相対評価の問題も先ほど来ありましたけど、例えば朝日新聞では学生の声が紹介されていました。私の学科では成績はみんなだんご状態と聞くと、少しでも気を抜くと下位四分の一に入ってしまうと、もうこれじゃどうしようもないとか、もうお金のあるみんなは勉強しないでほしいと、そういう声が出ていると。もう周りとの競争に苦しみ、疲弊し、学生の間で分断が広がっている。それをもたらしているのが成績要件です。
さらに、学業要件の中には、出席率、留年したかどうかなども入っているわけですけれども、院内集会では、例えば難病とか障害があった場合に出席日数が少なくなってしまったり留年を余儀なくされる実態があり、そういう学生が支援から排除されてしまうという問題の告発もあったわけです。結果として、成績が優秀かつ健康で家族との関係も良好な学生以外を排除しやすい制度になっているじゃないかと指摘があるわけです。
大臣、これ、学業要件がそうやって学生を排除する、そういう仕組みになっていると思いませんか。
国務大臣(あべ俊子君)
御指摘の成績要件に関しましては、GPA等が学部等における下位四分の一の範囲に属する場合であっても、疾病等、傷病等のやむを得ない事情のある場合、また社会的養護が必要な者である場合などについて警告としない特例を定めておりまして、個別の状況を十分に把握、確認を行った上で対応させていただいているところでございまして、御指摘は必ずしも当たらないというふうに考えております。

◆ 記録データ:

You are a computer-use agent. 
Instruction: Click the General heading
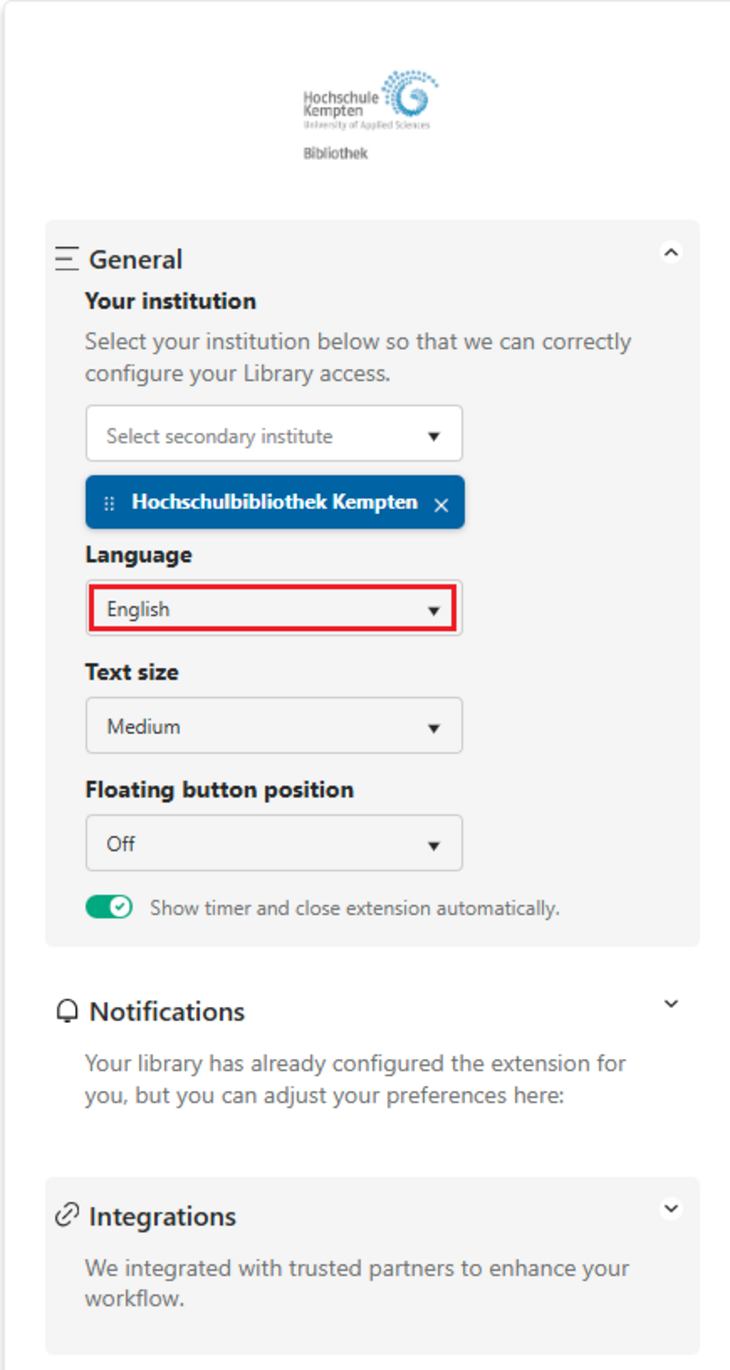(136, 260)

◆ 取り組む課題:
1 - 読解文で、制度が排除しにくい学生として挙げられている特徴をすべて挙げてください。
2 - 読解文のうち、「さらに、学業要件の中には、出」から「国務大臣(あべ俊子君)」までの部分を一字も変えずに書き出してください。
3 - 学業要件をめぐる国会でのやり取りの続きを、最後の文の後から書き進めてください。

◆ 各項目の解答:
1 - 成績が優秀であること、健康であること、家族との関係が良好であること

2 -
さらに、学業要件の中には、出席率、留年したかどうかなども入っているわけですけれども、院内集会では、例えば難病とか障害があった場合に出席日数が少なくなってしまったり留年を余儀なくされる実態があり、そういう学生が支援から排除されてしまうという問題の告発もあったわけです。結果として、成績が優秀かつ健康で家族との関係も良好な学生以外を排除しやすい制度になっているじゃないかと指摘があるわけです。
大臣、これ、学業要件がそうやって学生を排除する、そういう仕組みになっていると思いませんか。
国務大臣(あべ俊子君)

3 -
吉良よし子
いや、指摘当たらないじゃないんですよ。実際にそうやって支援から排除されたという学生の訴えがあるわけで、個別の状況を把握してと大臣答弁されているけど、実態はそうなっていない。ちゃんと本当に配慮できていないんじゃないんですか。
政府参考人(伊藤学司君)
お答えいたします。
ただいま大臣からも御答弁申し上げましたとおり、例えば疾病等やむを得ない事由がある場合には、これは、いわゆる成績、GPA要件のみならず、単位の取得の状況ですとか若しくは出席の状況などで通常であれば廃止や停止になる場合についても、特別にやむを得ない事由がある場合にはこれらに該当しないということを私ども大学の方にも明確にお示しをして、大学の方でしっかり学生にその旨を御説明した上で個々に御対応いただくようお願いをしているところでございます。
今後も引き続き、こうした制度があるということをしっかり大学の関係者にも周知をしながら、学生の相談に真摯に対応していただけるようお願いをしてまいりたいというふうに思います。
吉良よし子
周知と言いますけれども、結局、実態としては全然周知が行き渡っていない状況があるということです。しかも、今回の法改正に伴って、この学業要件、更に厳格化をすると、出席日数等の厳格化をするということで、もうあり得ないと思うんですね。
改めて、学修意欲をそぎ、また難病や障害のある学生が事実上排除されているこういう成績要件、学業要件は今すぐ撤廃するべきではないですか、大臣。端的にお答えください。
国務大臣(あべ俊子君)
高等教育の修学支援新制度における学業成績の要件につきましては、こども未来戦略におきまして、多子世帯の学生等の授業料等無償化に当たって、学業要件について必要な見直しを図ることを含め早急にこの具体化することとされたことを踏まえまして、有識者会議を開催しておりまして、この現行の学業要件について必要な見直しを行い、来年度から適用することとしておりまして、まずは来年度以降における状況の推移も踏まえて考えていく必要があるんだと考えております。
吉良よし子
要するに、支援対象を拡大するから学業要件を厳格化するんだという御答弁で、いや、それだと結局線引きで支援されない学生が増えるだけじゃないですかと言いたいと思うんです。もうこんな成績要件は撤廃しないと学生の支援にはならないんだということは強く訴えたいと思います。
そして、意見書五番、財源についても伺っていきたいと思います。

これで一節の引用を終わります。